Bescheid zur Testung für Skye Anderson. Anreise zum Athene-Zentrum erfolgt per Zug. Finden Sie sich am Samstag an der Central Station ein. Das muss ein Fehler sein. Es ist die einzig logische Erklärung, die mir einfällt – schließlich bin ich noch nicht einmal volljährig! Wahrscheinlich wurde ich bloß mit jemandem aus der Abschlussklasse verwechselt.
»Wir sollten besprechen, was jetzt zu tun ist«, sagt mein Vater mit ernster Stimme und mein Herz sinkt.
Die Administration macht keine Fehler. Mein Vater weiß das und tief in mir drin weiß ich es ebenfalls.

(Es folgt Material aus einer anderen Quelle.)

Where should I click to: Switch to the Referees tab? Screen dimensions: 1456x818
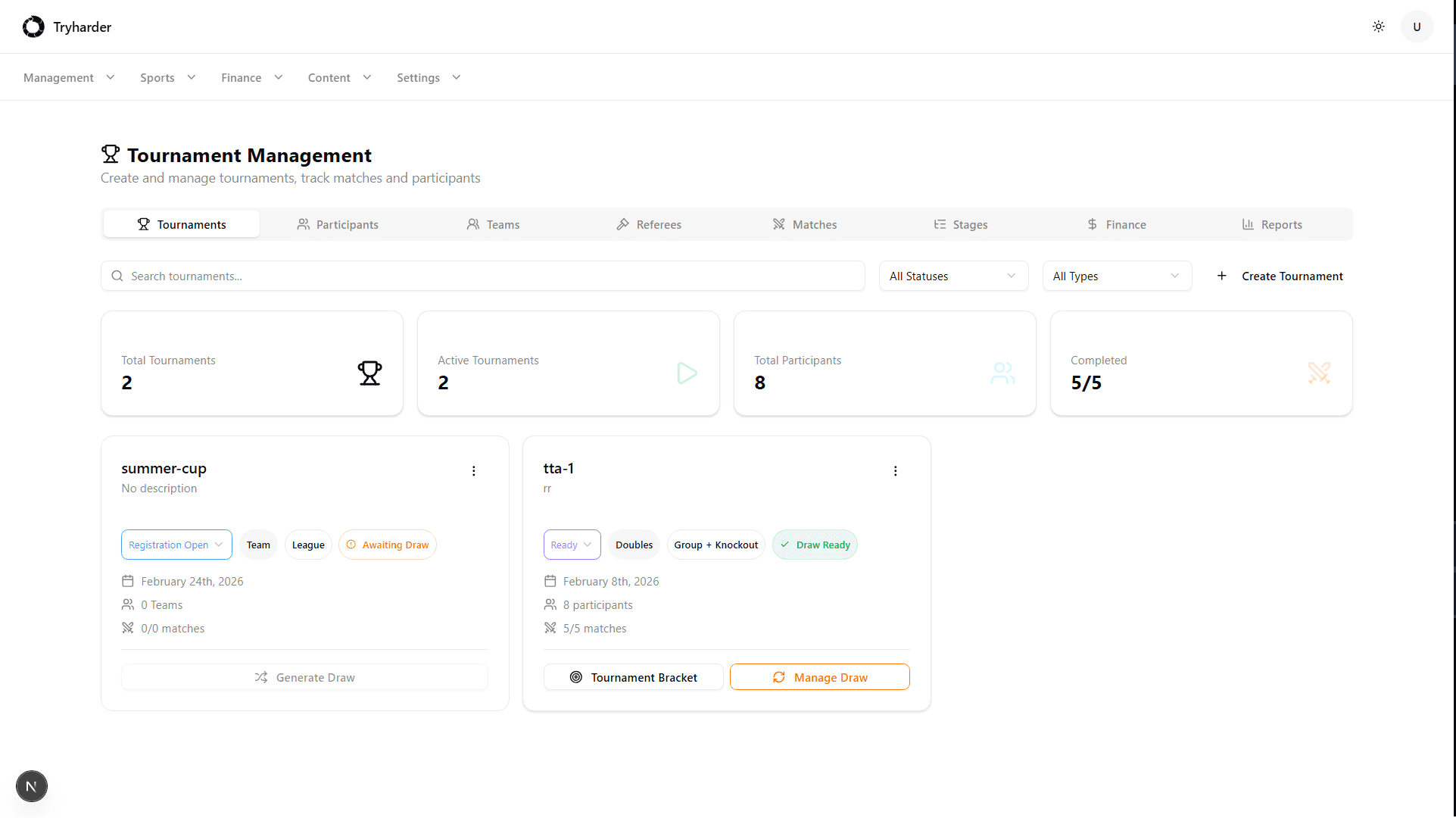pos(649,225)
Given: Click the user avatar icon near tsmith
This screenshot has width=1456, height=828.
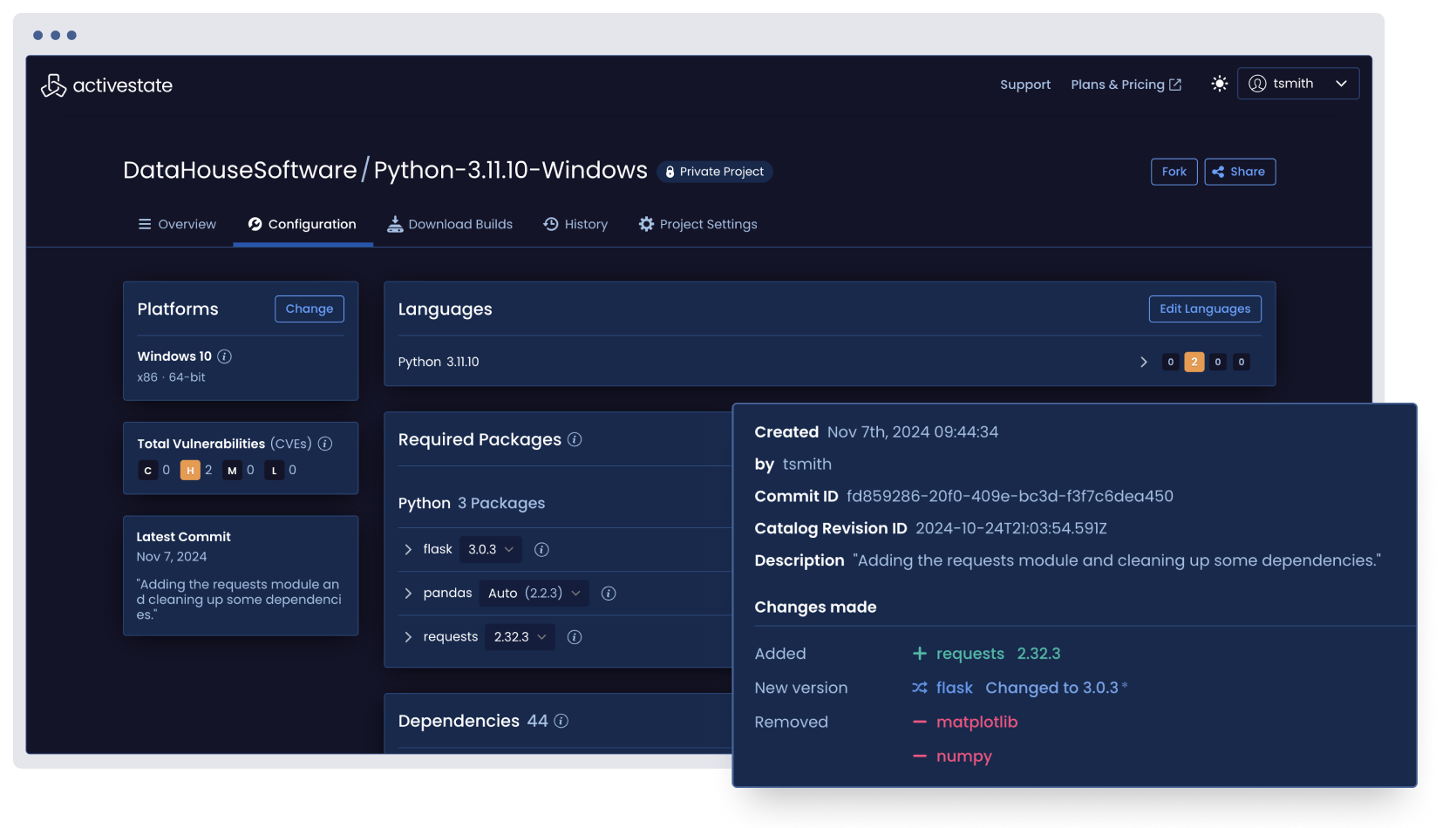Looking at the screenshot, I should click(x=1257, y=83).
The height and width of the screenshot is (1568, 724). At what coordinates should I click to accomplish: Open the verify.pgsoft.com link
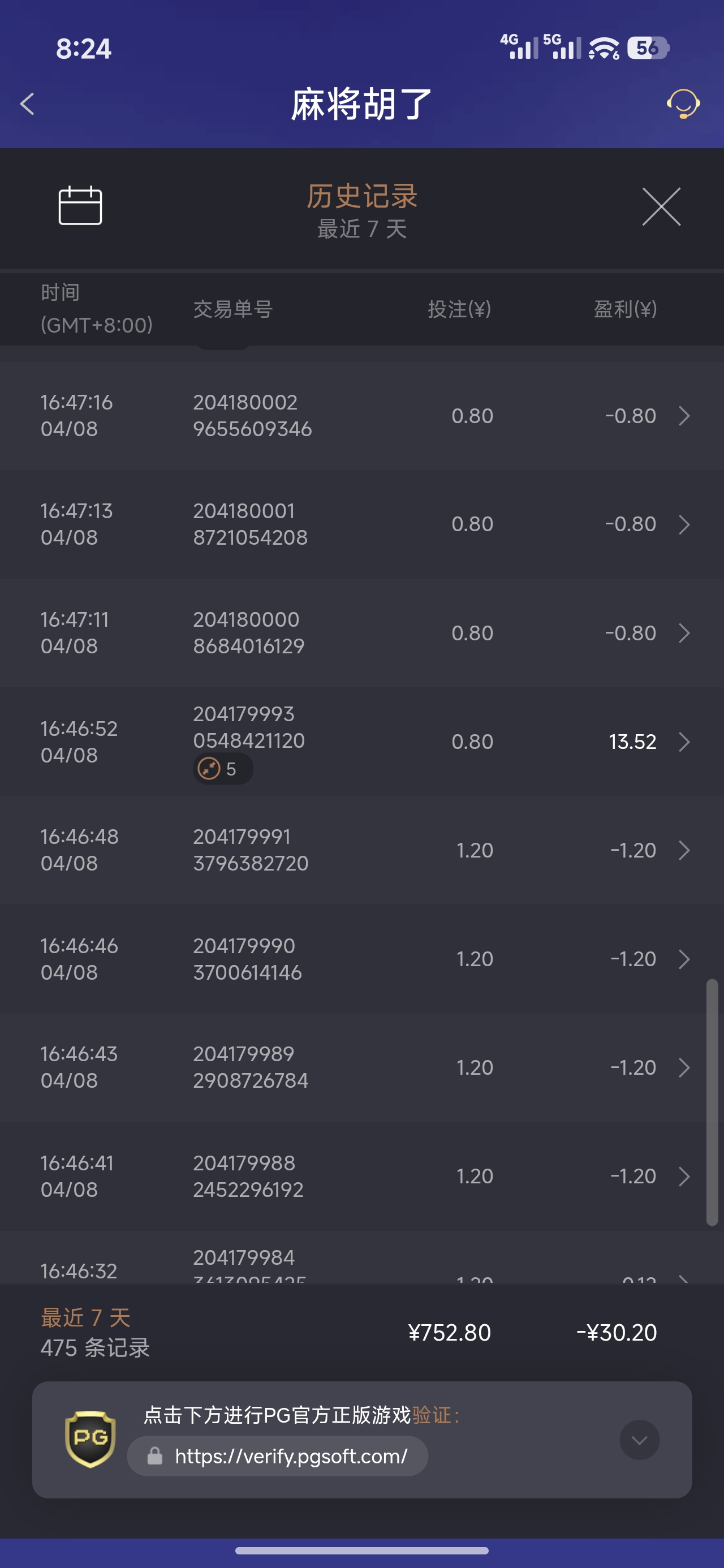tap(291, 1456)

»Aber Cara wurde doch auch erst nach ihrem Achtzehnten getestet«, bringe ich stockend heraus. Wie neidisch ich auf das ältere Mädchen aus der Nachbarschaft war, als sie vor einem Jahr zur Testung aufbrach! Jetzt fühle ich mich einfach nur überfahren. »Man wird mit achtzehn getestet, nach dem Abschluss. So sind die Regeln. So steht es doch in der Ordnung!«
»Ab diesem Jahr nicht mehr«, erwidert mein Vater mit steinerner Miene. »Dein gesamter Jahrgang ist einberufen worden.«
Jetzt weiß ich, warum Dad sein Telefonat so abrupt beendet hat, als er zur Tür hereinkam, und warum seine Stimme so ungläubig klang. Vermutlich hat er dem Kollegen, der ihn vorwarnen wollte, nicht geglaubt, bevor er den Bescheid seiner Tochter mit eigenen Augen gesehen hat. Für einen Moment meine ich, so etwas wie Mitleid in seinem Blick zu erkennen.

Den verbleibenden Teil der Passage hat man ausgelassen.